━━ MATERIAL FOR THIS EXERCISE ━━

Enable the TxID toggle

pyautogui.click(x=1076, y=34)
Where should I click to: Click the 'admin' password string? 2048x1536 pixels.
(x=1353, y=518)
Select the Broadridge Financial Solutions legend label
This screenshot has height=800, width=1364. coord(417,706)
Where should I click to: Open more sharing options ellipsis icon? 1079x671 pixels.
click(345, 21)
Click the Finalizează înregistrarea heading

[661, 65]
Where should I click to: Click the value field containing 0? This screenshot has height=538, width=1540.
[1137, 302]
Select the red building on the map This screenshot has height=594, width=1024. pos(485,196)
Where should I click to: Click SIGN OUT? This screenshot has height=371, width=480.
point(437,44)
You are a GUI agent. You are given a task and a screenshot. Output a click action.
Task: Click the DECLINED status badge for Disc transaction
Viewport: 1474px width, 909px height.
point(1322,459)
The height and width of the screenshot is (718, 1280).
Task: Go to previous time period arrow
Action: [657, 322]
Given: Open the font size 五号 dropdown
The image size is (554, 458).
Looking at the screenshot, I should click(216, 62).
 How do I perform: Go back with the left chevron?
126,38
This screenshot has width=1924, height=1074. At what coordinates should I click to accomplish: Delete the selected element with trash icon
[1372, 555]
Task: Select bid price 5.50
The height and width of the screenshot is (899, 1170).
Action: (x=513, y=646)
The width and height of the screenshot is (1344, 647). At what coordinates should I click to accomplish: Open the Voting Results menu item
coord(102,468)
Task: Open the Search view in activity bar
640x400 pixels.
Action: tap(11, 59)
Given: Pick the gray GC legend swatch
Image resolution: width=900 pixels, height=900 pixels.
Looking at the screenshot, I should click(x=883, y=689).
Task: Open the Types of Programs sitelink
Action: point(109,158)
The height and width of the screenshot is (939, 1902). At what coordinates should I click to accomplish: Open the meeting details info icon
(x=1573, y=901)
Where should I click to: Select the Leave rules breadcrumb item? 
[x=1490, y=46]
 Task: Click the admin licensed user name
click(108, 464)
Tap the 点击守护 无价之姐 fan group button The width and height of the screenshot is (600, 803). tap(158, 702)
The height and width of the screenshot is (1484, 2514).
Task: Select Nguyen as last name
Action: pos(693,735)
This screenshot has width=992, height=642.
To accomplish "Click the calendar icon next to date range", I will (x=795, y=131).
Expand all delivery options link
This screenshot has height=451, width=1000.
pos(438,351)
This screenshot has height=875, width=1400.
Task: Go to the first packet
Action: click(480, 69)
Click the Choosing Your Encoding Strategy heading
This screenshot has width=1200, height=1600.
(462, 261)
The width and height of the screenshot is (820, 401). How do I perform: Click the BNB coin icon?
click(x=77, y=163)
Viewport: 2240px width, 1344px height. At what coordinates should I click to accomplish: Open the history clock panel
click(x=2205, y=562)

━━━

Report how many lines in the entries above contain the string "what" when case is taken into account. Give only the number.

4